It turned out that Paul Quinn College and the battle against domestic violence were only two degrees of separation for two on stage folks at The Family Place’s Texas Trailblazer Award Luncheon. But more about that later.
Despite the slight drizzle and the 70-degree weather on Wednesday, September 26, the VIP reception commenced in the Omni Dallas Hotel’s Fair Park Room. The days’ keynote speaker Tamron Hall looked pretty darn adorable and right at home. Shouldn’t have been a surprise since Tamron cut her reporting teeth at KTVT-CH. 11 back in 1992. From that she rose through the newsroom ranks to being part of the “Today” team. Now, she was headed to having her own show in development.

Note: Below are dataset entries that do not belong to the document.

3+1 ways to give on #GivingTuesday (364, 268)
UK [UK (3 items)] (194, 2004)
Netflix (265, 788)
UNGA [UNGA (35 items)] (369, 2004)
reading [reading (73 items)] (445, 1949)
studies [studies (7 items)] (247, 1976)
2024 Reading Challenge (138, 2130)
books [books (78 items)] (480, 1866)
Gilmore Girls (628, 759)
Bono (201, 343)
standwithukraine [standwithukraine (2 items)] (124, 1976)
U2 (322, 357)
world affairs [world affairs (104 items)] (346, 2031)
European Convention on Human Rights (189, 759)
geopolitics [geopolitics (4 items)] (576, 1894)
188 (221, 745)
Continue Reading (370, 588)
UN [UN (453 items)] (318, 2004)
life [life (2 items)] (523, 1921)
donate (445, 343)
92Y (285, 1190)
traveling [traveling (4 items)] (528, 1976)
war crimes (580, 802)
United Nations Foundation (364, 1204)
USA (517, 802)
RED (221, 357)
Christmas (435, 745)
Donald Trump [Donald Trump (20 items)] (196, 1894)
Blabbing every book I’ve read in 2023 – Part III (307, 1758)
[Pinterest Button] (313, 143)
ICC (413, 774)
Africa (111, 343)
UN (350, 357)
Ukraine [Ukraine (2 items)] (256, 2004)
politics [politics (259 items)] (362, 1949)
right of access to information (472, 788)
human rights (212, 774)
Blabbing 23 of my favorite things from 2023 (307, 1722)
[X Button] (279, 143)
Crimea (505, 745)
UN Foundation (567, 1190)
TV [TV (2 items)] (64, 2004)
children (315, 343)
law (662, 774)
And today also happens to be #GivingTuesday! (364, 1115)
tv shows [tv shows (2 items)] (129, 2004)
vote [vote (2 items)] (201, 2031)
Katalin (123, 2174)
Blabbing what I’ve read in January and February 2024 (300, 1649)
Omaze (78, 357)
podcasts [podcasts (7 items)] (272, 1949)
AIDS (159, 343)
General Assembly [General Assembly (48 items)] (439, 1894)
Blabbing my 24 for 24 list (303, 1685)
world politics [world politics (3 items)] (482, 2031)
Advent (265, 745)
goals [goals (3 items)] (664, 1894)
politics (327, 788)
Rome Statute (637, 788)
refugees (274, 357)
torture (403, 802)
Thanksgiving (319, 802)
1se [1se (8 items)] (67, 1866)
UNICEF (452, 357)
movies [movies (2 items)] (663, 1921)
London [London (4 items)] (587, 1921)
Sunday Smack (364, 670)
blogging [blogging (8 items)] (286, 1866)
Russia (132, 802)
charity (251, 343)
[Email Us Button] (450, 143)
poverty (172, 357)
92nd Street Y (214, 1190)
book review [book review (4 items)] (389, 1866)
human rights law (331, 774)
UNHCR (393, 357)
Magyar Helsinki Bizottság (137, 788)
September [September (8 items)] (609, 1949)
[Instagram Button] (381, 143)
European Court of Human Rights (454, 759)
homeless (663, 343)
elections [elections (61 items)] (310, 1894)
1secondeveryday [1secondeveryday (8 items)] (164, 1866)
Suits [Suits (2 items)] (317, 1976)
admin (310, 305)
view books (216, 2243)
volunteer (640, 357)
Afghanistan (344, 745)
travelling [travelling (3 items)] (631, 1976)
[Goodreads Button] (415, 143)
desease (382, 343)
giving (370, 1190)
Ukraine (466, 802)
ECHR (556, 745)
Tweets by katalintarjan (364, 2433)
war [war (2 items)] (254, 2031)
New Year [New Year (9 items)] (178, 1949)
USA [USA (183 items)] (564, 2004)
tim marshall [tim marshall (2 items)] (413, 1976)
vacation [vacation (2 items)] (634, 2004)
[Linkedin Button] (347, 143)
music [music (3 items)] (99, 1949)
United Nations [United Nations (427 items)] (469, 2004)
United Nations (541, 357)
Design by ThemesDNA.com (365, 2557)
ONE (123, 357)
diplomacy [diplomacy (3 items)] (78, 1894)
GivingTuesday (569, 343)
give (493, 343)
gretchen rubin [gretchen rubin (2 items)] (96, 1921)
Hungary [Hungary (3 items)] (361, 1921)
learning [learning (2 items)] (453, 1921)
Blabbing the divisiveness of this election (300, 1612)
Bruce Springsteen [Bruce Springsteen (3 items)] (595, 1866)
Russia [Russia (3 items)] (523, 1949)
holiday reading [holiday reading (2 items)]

But as guests like Julie and Jim Turner, Kristi Hoyl, Kristen Hinton, Paige McDaniel, Joanna Clarke, Bianca Jackson, Carol Seay, Stephanie Seay, Danielle Giglio and Margo McClinton Stoglin joined her for photos, Tamron never slowed down.
As the 750 guests including Louise Griffeth, Tia Wynne, Cara French, Annette Simmons, SuSu Meyer, Trisha Wilson and Jill Smith settled in the ballroom, the program got underway with Event Co-Chairs Sunie Solomon and Amy Turner welcomed the guests and were followed by stories about three women, who had escaped lives of domestic violence thanks to The Family Place.
As a surprise for the luncheon, it was announced that the Nancy Lieberman Charities were going to make possible for The Family Place to have one of the organization’s Dream Courts.
Following the presentation of the Advocacy Award to Bank of Texas, the Faith-Based Vision and Leadership Award to Union Coffee and the 2018 Verizon Be Project Scholarship to Sarah Erlenbusch and Kathy Pham, a video introduced Paul Quinn’s President Dr. Michael Sorrell, who accepted the 2018 Texas Trailblazer Award. He recalled as a graduate student at Duke he manned a crisis hotline hearing women in need help. “It scarred me. It left me a changed man. I had no idea that these things took place…. I love The Family Place because they give hope to people.”
As the clock was ticking down, emcee Jody Dean was joined onstage by Tamron for a chat. The two were old friends having worked together at KTVT. It was during their conversation that Tamron revealed that her mother had attended Paul Quinn.
Other highlights of the sit down included:
- Despite being more connected than ever before, Jody asked why does the problem of domestic violence continued? “I think it persists, but there are great accomplishments. If I am looking at the bump in the road, I am not seeing the road. I want to see that it (the bump) is there, but I want keep going to jump over it.”
- Tamron’s feeling “a lot of guilt and shame” about not helping her sister Renate Hall’s being a victim of an abusive relationship. It was her death in 2004 that brought home to Tamron the devastating issue of domestic violence.
- After championing the issue, Tamron felt that she needed to create the Tamron Renate Foundation, so the that her sister would not be forgotten.
- When asked if she talks to her sister, Tamron said, “I don’t know if I talk to her as much as I hope she sees what I am doing and I hope that she knows that I am sorry.”
- Jody that asked what Tamron thought her sister would say to her. Tamron broke the solemn mood saying, “She’d asked why my legs are so shiny and if I had put Vaseline on them.”
- When she was at a conference for journalists in Houston, a man told her that she would never make it as a anchor because her eyelashes were too long. “It made me mad. Imagine what he thinks now.”
- She admitted that being “a true Texan I actually have the state tattooed on my body.” For a big enough donation, she was willing to show the donor.